Critical to the PIT is the comprehensive and interdisciplinary structure that harnesses and integrates capabilities and resources into a single team. Areas of collaboration include, but are not limited to, biomechanics, sports medicine, athletic training, rehabilitation sciences, data science, nutrition, physiology, psychology, research methods, and strength and conditioning. Team members include:

• Mickey Marotti – Assistant AD for Football Sports Performance
• Tyler Carpenter – Director, Strength and Conditioning
• Kaila Olson – Performance Dietitian
• Adam Stewart – Physical Therapist, Athletic Trainer
• Doug Calland – Associate AD, Sports Performance
• Dr. William Kraemer – Senior Advisor for Sports Performance and Sports Science and adjunct professor in the College of Education and Human Ecology
• Dr. Justin Merrigan – HPC Senior Research Scientist
• Dr. Jimmy Onate – Director, Division of Athletic Training
• Dr. Samantha Krening – Asst. Professor in the Dept. of Integrated Systems Engineering and
• Dr. Ted Lambrinides – Sport Science Advisor

How it Works
Before performances can be improved, the PIT must first quantify the current state of an athlete’s training, sleep, recovery, nutrition, well-being, fatigue, and performance. Commercially available technologies are researched and validated by the PIT to ensure only the best products are used with Ohio State athletes based on need of the sport, accuracy and reliability of the data, and ease of implementation of athlete monitoring. Technologies in use by Ohio State include:

• Global Positioning Satellite (GPS) systems for external load
• Radio Frequency Identification (RFID) systems for external load
• Inertial Measurement Unit (IMU) systems for external load
• Heart rate monitoring systems for internal load
• App-based systems for subjective wellness
• Sleep and sleep physiology monitors for recovery tracking
• Force plates for neuromuscular and biomechanical power status
• Linear position transducers for velocity-based training

After selecting and implementing technologies and tools, the PIT manages a data platform where thousands to millions of data points flow in daily. These datasets enable the development of advanced analytics for the monitoring of physical demands and physiological responses of the athletes, actionable data visualizations and reports, as well as machine learning based predictive modeling. This data is used to make real-time adjustments to training and recovery on an as-needed and, more importantly, highly-individualized basis.

Where it Started
The intersection of sports, science and research first arrived at Ohio State in 2014. At that time, the football and wrestling programs collaborated with Wright Patterson Air Force Base and its Air Force Research Laboratory to help drive innovative science between elite athletes at OSU and elite military service members. This resulted in many novel performance science developments and helped prove the efficient, collaborative research process by working with both athletics and military populations.

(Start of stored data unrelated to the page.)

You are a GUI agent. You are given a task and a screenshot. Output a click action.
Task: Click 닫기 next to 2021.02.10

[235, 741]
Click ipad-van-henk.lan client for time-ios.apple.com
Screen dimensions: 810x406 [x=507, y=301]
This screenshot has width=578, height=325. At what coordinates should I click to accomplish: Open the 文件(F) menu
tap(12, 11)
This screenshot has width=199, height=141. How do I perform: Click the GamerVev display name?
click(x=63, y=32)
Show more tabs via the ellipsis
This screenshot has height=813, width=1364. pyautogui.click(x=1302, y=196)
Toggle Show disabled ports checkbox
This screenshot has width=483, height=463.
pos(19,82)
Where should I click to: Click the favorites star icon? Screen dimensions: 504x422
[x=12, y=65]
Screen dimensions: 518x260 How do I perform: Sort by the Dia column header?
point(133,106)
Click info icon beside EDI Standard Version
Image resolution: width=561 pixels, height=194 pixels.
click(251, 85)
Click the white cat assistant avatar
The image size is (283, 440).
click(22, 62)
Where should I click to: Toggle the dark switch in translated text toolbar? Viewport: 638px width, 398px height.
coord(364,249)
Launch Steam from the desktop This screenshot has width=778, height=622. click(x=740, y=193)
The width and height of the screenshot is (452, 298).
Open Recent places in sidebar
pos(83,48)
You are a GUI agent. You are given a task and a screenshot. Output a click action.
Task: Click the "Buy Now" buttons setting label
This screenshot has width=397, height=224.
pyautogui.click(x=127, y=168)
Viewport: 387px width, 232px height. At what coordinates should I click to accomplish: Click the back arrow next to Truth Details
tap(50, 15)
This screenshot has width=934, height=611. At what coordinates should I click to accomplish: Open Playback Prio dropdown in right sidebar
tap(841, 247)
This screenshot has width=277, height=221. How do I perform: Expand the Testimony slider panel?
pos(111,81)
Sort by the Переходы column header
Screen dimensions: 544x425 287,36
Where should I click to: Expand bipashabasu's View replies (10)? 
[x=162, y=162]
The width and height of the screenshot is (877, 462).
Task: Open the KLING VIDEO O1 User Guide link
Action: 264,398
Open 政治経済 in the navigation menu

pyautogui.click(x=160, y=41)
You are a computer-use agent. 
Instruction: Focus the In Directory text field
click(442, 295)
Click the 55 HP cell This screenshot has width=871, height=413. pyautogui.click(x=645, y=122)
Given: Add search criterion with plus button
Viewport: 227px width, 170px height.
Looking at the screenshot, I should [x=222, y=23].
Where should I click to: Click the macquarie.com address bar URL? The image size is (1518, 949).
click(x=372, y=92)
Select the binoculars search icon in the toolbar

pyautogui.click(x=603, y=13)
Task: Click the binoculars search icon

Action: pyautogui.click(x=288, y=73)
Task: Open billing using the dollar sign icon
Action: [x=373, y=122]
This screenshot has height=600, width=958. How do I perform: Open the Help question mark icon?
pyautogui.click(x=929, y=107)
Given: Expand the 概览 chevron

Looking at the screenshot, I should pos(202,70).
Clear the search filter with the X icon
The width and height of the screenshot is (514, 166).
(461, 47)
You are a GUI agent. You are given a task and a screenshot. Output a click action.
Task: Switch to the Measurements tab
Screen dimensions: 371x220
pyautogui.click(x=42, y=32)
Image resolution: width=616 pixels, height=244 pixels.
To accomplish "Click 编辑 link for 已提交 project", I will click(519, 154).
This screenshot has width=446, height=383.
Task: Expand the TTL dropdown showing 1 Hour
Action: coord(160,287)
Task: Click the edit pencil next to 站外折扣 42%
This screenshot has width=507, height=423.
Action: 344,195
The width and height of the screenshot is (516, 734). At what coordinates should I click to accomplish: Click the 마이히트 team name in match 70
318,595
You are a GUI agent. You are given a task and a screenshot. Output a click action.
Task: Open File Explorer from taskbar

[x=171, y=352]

In 2018, a gift from the Harry T. Mangurian Jr. Foundation Inc. allowed the continued growth of sport science at OSU by supporting a full-time sport science staff position, the development of data analytic tools and platforms, funding research initiatives, and providing advanced recovery modalities such as flotation, cryo, and light therapies. Not coincidently, more teams at Ohio State began benefitting from these technologies and recovery tools, and today all 36 sports are positively impacted by Ohio State Sport Science.

What is Next
Ohio State and the PIT will continue to lead the way in sport science and evolve the training and recovery practices of Ohio State athletes and programs. This will be done by creating student learning experiences for future sport scientists, increasing the breadth and depth of athlete monitoring practices, and establishing programmatic trust in advanced analytics.

Most importantly, the plan is to continue the growth of the comprehensive, interdisciplinary, unique and important PIT.